**What to work on**.
1. Decide whether each statement below agrees with the Black Sea litter text, answering yes or no and quoting the deciding words from the text. (a) About 85% of the litter found in the Black Sea is plastic. (b) Plastic bags make up around 20% of the most common litter types brought into the Black Sea from rivers. (c) The floating and beach litter was counted with mobile apps developed by the United Nations Development Programme.
2. Reproduce word for word the part of the Black Sea litter text from "On average, some" up to and including "Nations Development Programme.".

**Document excerpt**.
# # # # #

Every hour, each of the rivers flowing into the Black Sea brings between 6 and 50 pieces of litter into the sea.
On average, some 85% of the litter found in the Black Sea is plastic. Of the most common types of litter that are brought into the Black Sea from rivers, around 20% are plastic bottles, while plastic bags and containers, two other key polluters, account for 10% and 9% respectively.
The Black Sea coastline is also heavily polluted with plastic; 14% of the waste that contaminates its beaches consists of plastic bottle caps, 6% wrappers, 5% bottles and 2% straws and stirrers. These findings result from marine litter monitoring carried out with support from the European Union as part of the “Improving Environmental Monitoring in the Black Sea” (EMBLAS) project, implemented by the United Nations Development Programme.
The litter found floating in the sea and on beaches were counted using two mobile apps developed by the European Union’s Joint Research Centre and the European Environment Agency.
So why does this matter for us?
Litter that settles on the surface of the water is washed far away from the coastline by tides and forms large islands of waste in the heart of the sea. This litter tends to decompose into small particles and is often ingested by marine life; it then makes its way into our bodies through food and leads to various adverse health effects.

# # # # #

**Given information**.

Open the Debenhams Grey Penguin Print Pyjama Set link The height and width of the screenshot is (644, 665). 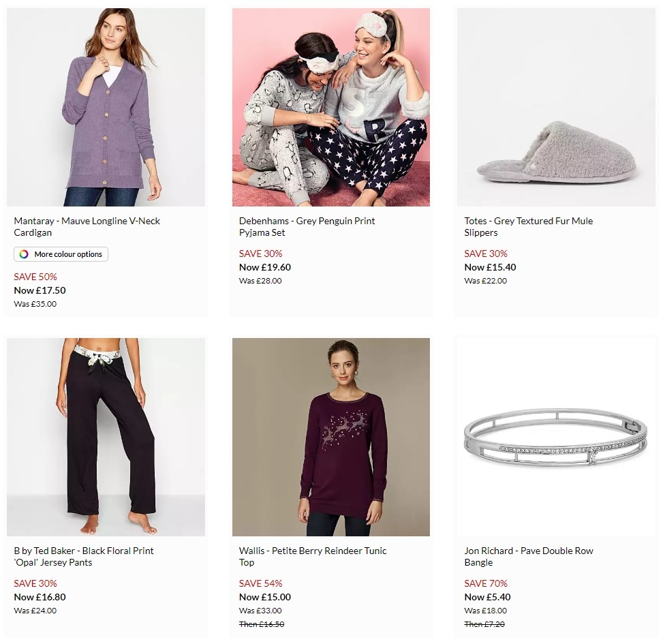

# # # # #

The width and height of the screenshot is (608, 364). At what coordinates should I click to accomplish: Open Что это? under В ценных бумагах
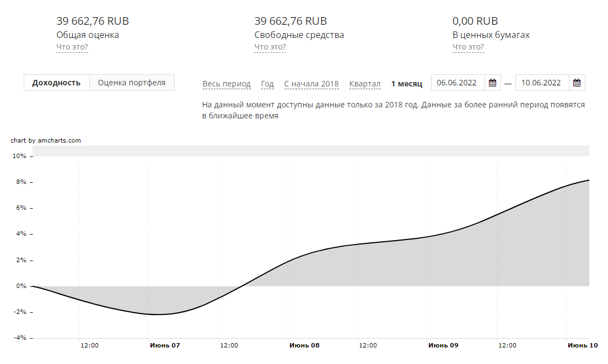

# # # # #

**Solutions by task**.
1.
(a) Yes: "On average, some 85% of the litter found in the Black Sea is plastic."
(b) No: "around 20% are plastic bottles, while plastic bags and containers, two other key polluters, account for 10% and 9% respectively."
(c) No: "two mobile apps developed by the European Union’s Joint Research Centre and the European Environment Agency."

2.
On average, some 85% of the litter found in the Black Sea is plastic. Of the most common types of litter that are brought into the Black Sea from rivers, around 20% are plastic bottles, while plastic bags and containers, two other key polluters, account for 10% and 9% respectively.
The Black Sea coastline is also heavily polluted with plastic; 14% of the waste that contaminates its beaches consists of plastic bottle caps, 6% wrappers, 5% bottles and 2% straws and stirrers. These findings result from marine litter monitoring carried out with support from the European Union as part of the “Improving Environmental Monitoring in the Black Sea” (EMBLAS) project, implemented by the United Nations Development Programme.